For him, the Swift programming language has long been part of everyday life. "You can do so much with Swift. The source code is open and freely available. Swift supports a range of operating systems and - as a special bonus - can also be used on microcontrollers." Developing an app with it was a new incentive for him, which brought him to the Swift Student Challenge three years ago. Since then, his ideas and implementations have made him one of the most successful.
Using programming and graphic visualizations to make things understandable, was already a concern of Carl Seifert's in his school days. With his interactive apps, he wants to make lessons more vivid and tangible. They should enable students to explore and understand the subject matter more intuitively through their own practical experience.
The "ChemBuddy" app submitted for this year's challenge is an interactive and searchable periodic table for chemistry lessons. "Especially in physics and chemistry, I always had the feeling that some things weren't really intuitive. So I thought that apps could be the right way to make the whole thing more tangible." "ChemBuddy" makes it possible to get information about the respective element by tapping on it.
It is important to Carl Seifert that his apps are intuitive and invite users to use them. For him, the developer perspective and the user perspective are equally important. "Reconciling these two views was always a challenge. I think I've always spent half the time developing a user interface design where I say: yes, that's it."

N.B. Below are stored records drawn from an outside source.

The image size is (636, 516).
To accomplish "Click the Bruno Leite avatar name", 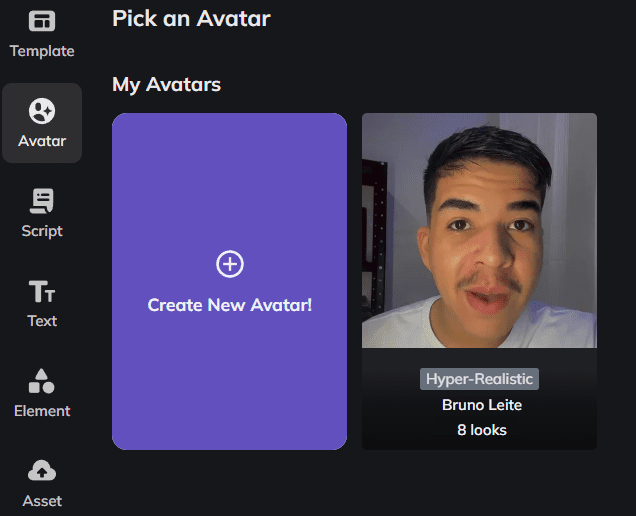I will 482,405.
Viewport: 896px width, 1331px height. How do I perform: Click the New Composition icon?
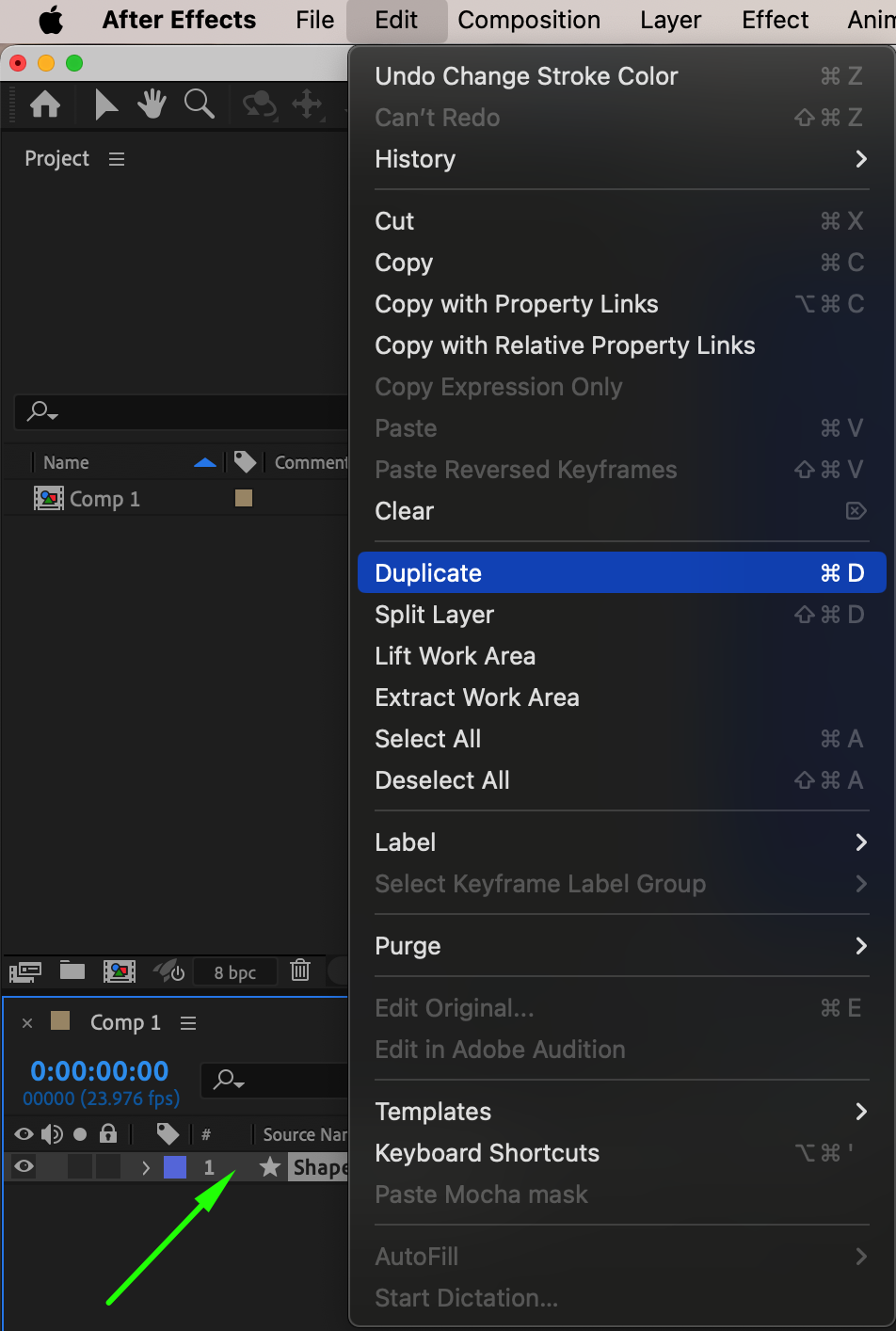tap(120, 971)
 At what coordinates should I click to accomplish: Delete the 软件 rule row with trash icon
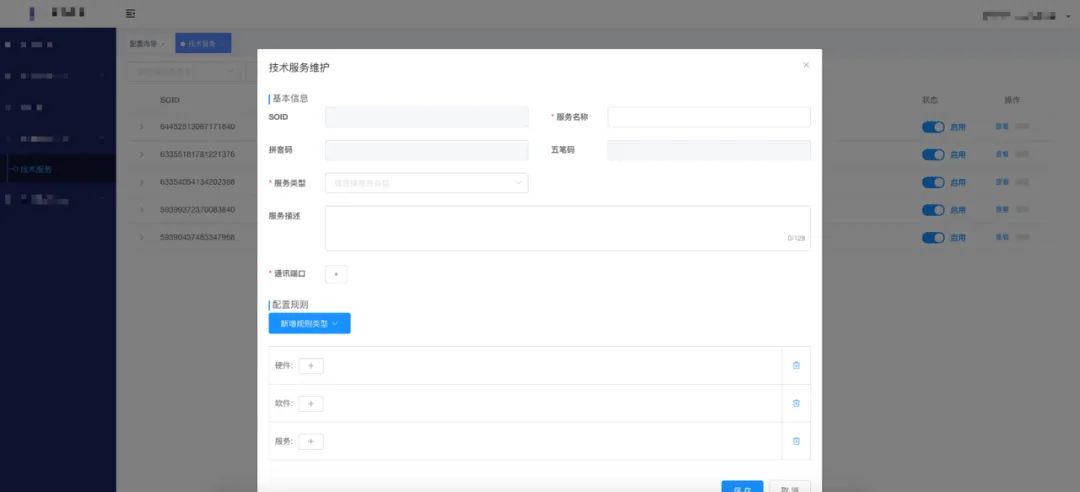pyautogui.click(x=796, y=403)
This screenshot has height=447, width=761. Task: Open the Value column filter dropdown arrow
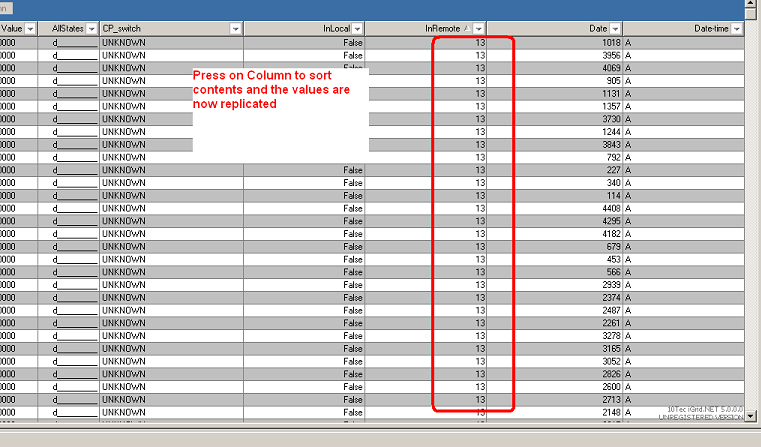(x=30, y=29)
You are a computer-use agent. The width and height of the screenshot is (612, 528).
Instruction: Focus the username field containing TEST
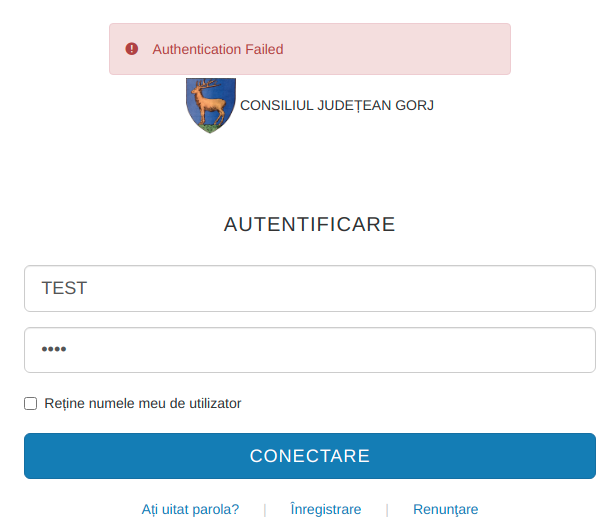click(310, 288)
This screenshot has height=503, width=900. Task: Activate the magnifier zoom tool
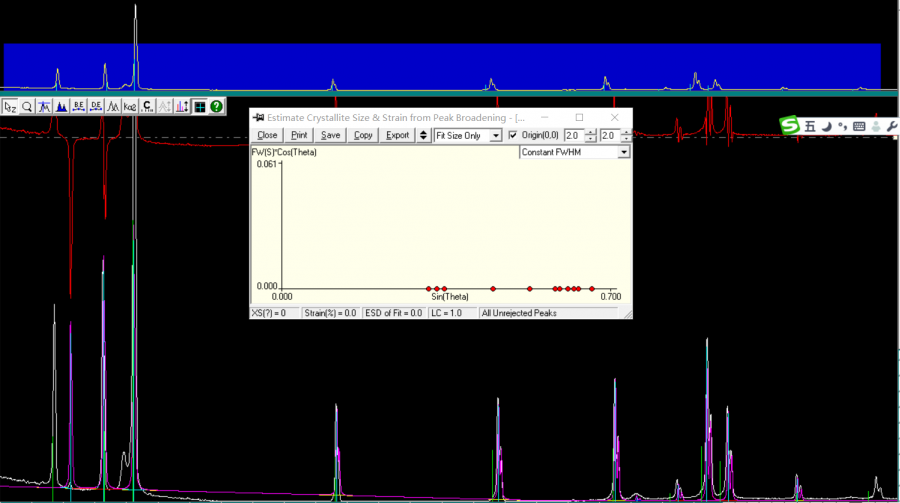[27, 106]
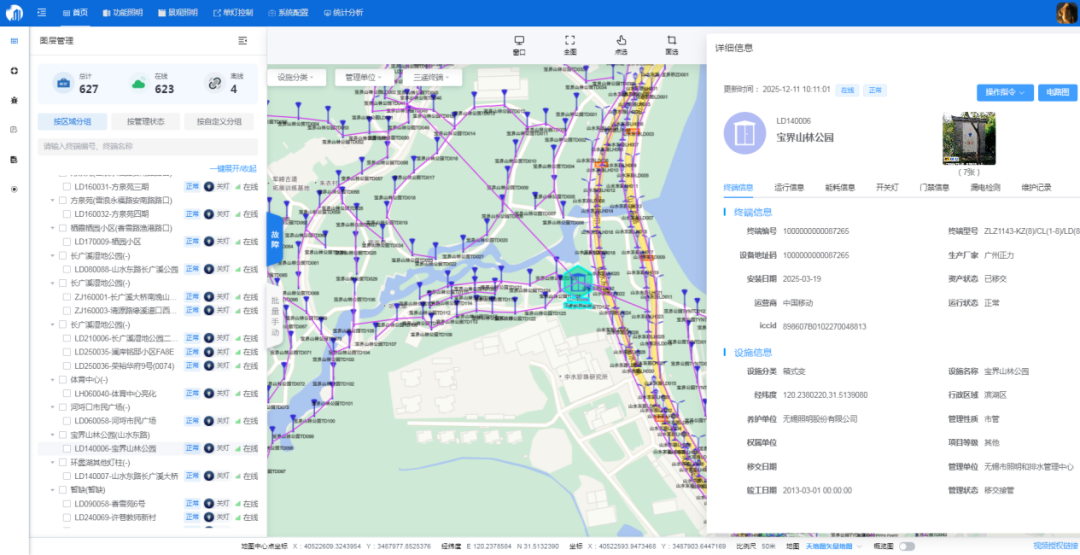The width and height of the screenshot is (1080, 555).
Task: Select the 圈选 area-select tool
Action: tap(671, 44)
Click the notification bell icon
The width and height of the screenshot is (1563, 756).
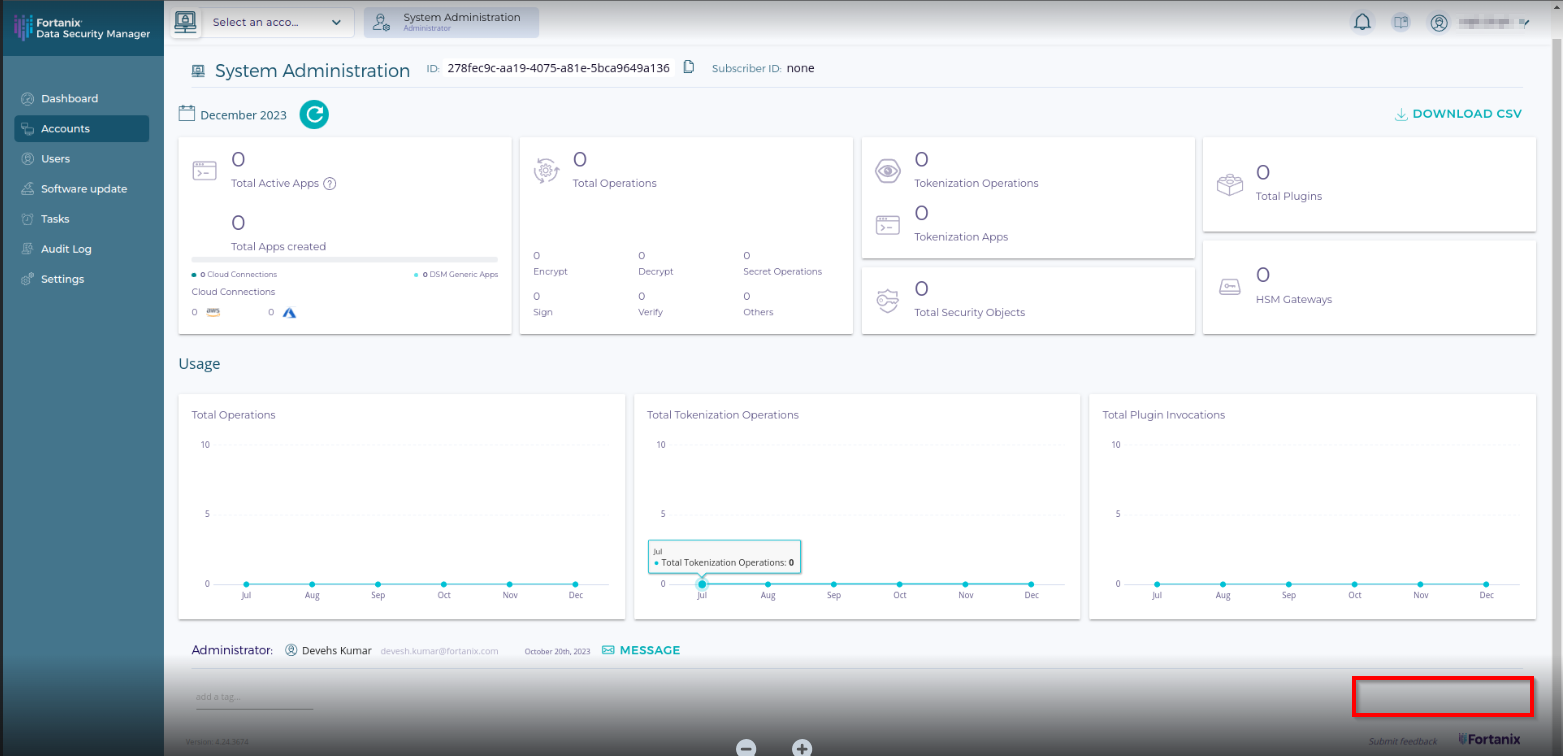1362,22
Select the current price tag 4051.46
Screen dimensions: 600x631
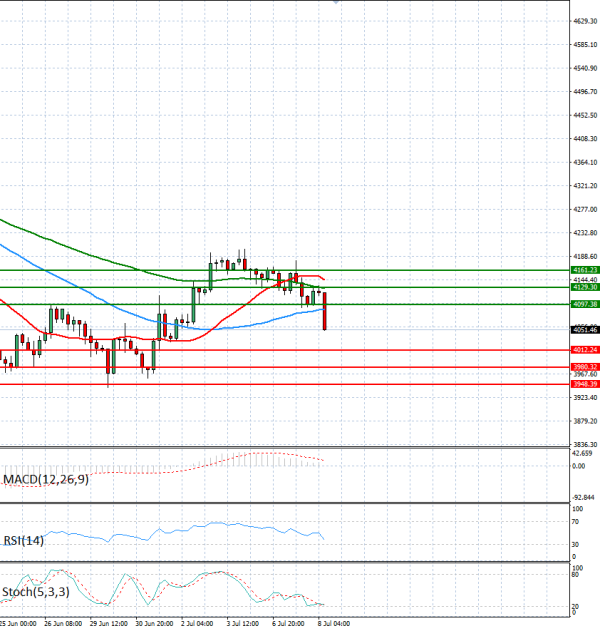point(585,330)
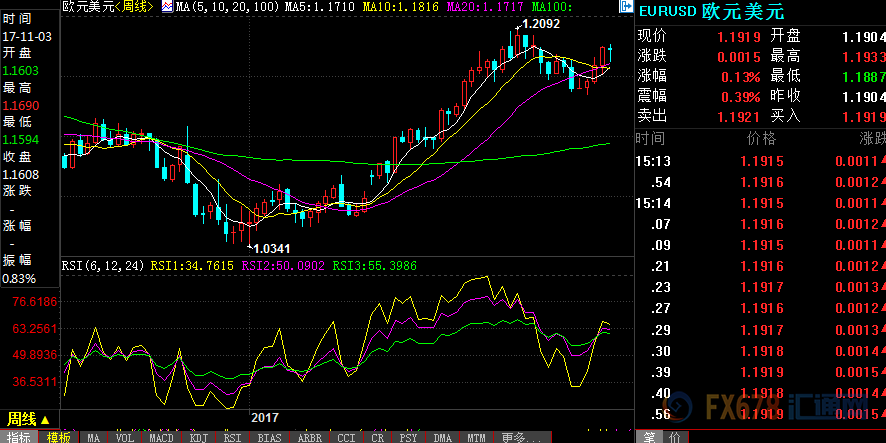Select the BIAS indicator
This screenshot has height=443, width=886.
pyautogui.click(x=268, y=437)
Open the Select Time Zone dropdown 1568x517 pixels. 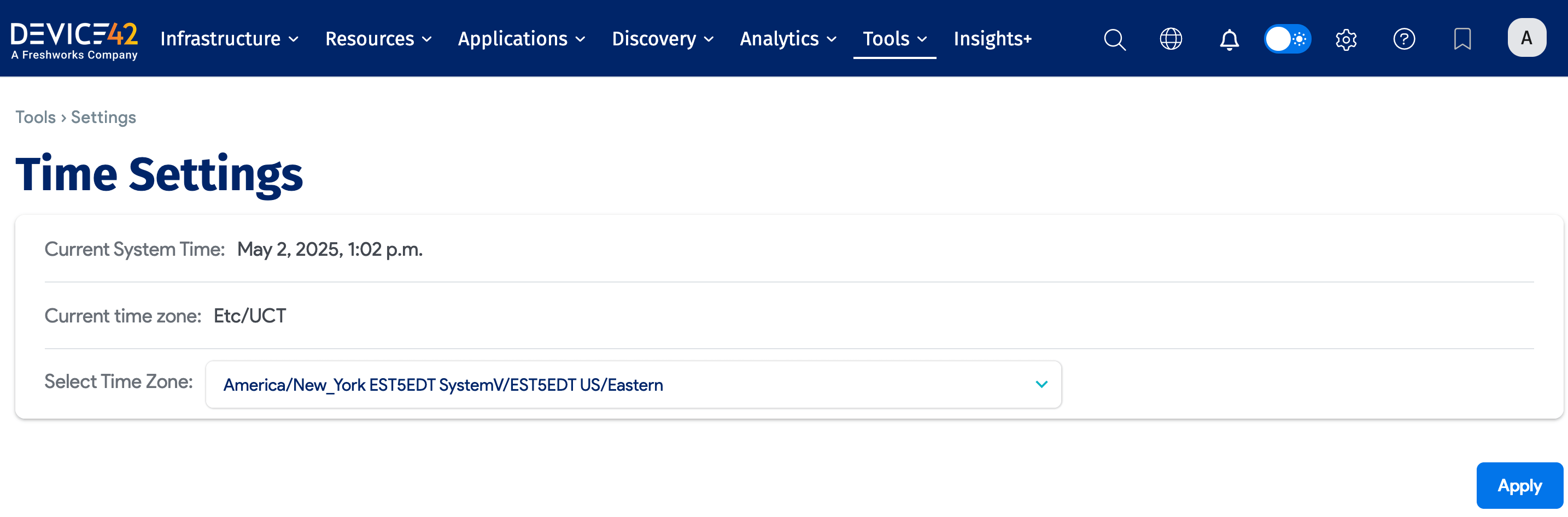633,384
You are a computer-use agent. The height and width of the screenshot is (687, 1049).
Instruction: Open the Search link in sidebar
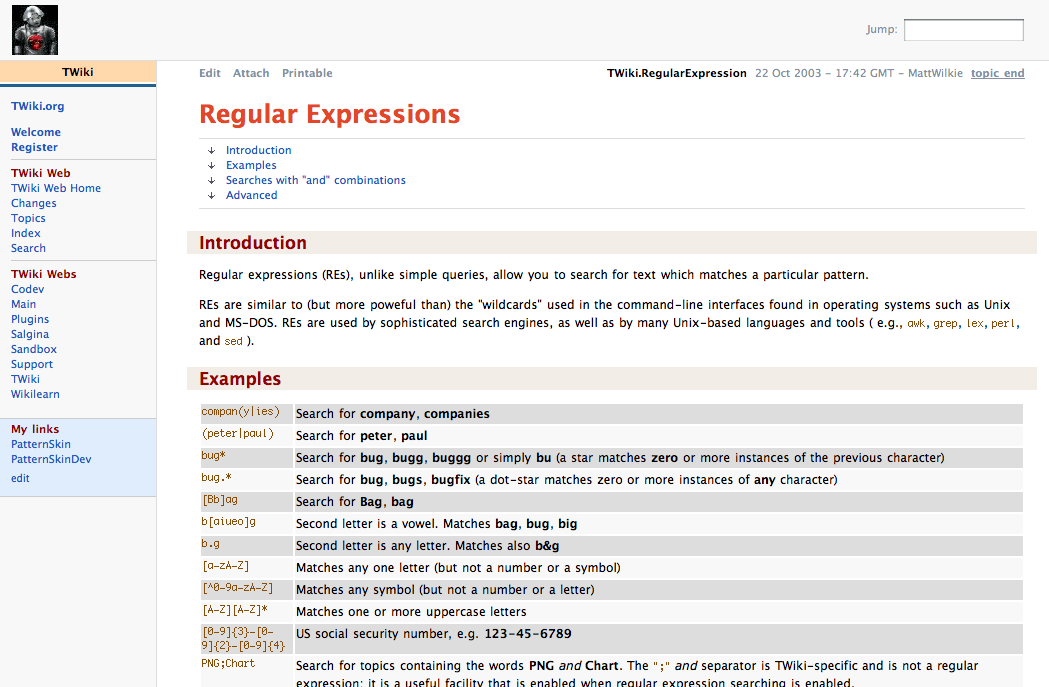click(28, 248)
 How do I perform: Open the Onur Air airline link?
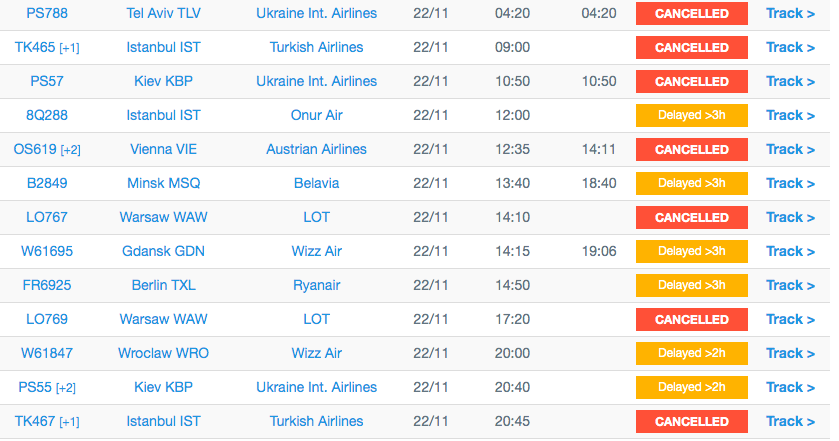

He also emphasized this in the "FieldLab" and "PhysicsAssistant" apps submitted to the Swift Student Challenge in 2024 and 2023 and was recognized as one of the winners each time. With "FieldLab", charged particles can be simulated in augmented reality in electric and magnetic fields and forces can be visualized intuitively. "PhysicsAssistant" uses machine learning and natural language processing (NLP) to calculate and explain step-by-step text tasks such as "What speed must a ball with a mass of 0.3 kg reach in order to have a kinetic energy of 10 joules?". The app also offers an interactive and searchable collection of formulas.
With this year's "ChemBuddy" app, Carl Seifert is one of the 50 Distinguished Winners from around the world who will be able to experience three inspiring days at the Worldwide Developers Conference (WWDC) at Apple in Cupertino. "I am most looking forward to the contacts and the people I will meet there. Ultimately, it's also a networking event," he says happily. "The sessions at WWDC are also really interesting."
As a research student at the Chair of Distributed and Networked Systems, Carl Seifert is working on the Internet of Things, in particular on resource-limited devices that have little memory and computing capacity and are often battery-powered. Examples include Apple Watches, lighting, electronic locks and battery-powered, networked temperature sensors. To make optimal use of these microcontrollers, he is currently working on the free open source operating system RIOT, which is specially tailored to devices with low resources through modularization and layering of software.
He plans to make his three app developments for the Swift Student Challenge available to all students via the App Store in the future.